Updated approach improves quantum Monte Carlo simulation performance
Updated approach improves quantum Monte Carlo simulation performance lead image
Quantum mechanical simulations using quantum Monte Carlo (QMC) techniques are highly computationally intensive. The drive to perform more accurate calculations and to examine heavier elements motivated researchers to re-examine some of the fundamental algorithms employed by these methods.
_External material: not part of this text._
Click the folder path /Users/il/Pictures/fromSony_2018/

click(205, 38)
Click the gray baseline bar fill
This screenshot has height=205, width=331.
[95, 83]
They report their findings on a significantly faster QMC method in The Journal of Chemical Physics.
Updating the inverse of a matrix is one of the costliest operations in QMC simulations, taking up to half the execution time for very large simulations. However, these traditionally applied “rank one” updates do not make good use of computer memory architectures. In this study, delayed updates are introduced to enable the use of more efficient matrix-matrix operations. Updates are delayed while still extracting the value of determinants, and updates are then performed in batches. In tests on prototype CPUs and GPUs, the delayed updates were found to speed up the simulation without affecting the results.
Although similar updates have been applied in a number of fields, this is the first time it has been done in QMC calculations. Author Paul Kent said, “this will roughly double the speed of many of the calculations we are interested in.” He explained that their adjustment could be used to get more confident simulations with smaller error-bars for the same cost, or to perform larger solid-state calculations.
“This paper is a proof of concept, and what we’re doing now is getting the algorithm fully implemented and optimized, tuning it to get every last percentage we can for science production,” Kent said. Their simulation code, QMCPACK, is accessible to everyone as an open source code.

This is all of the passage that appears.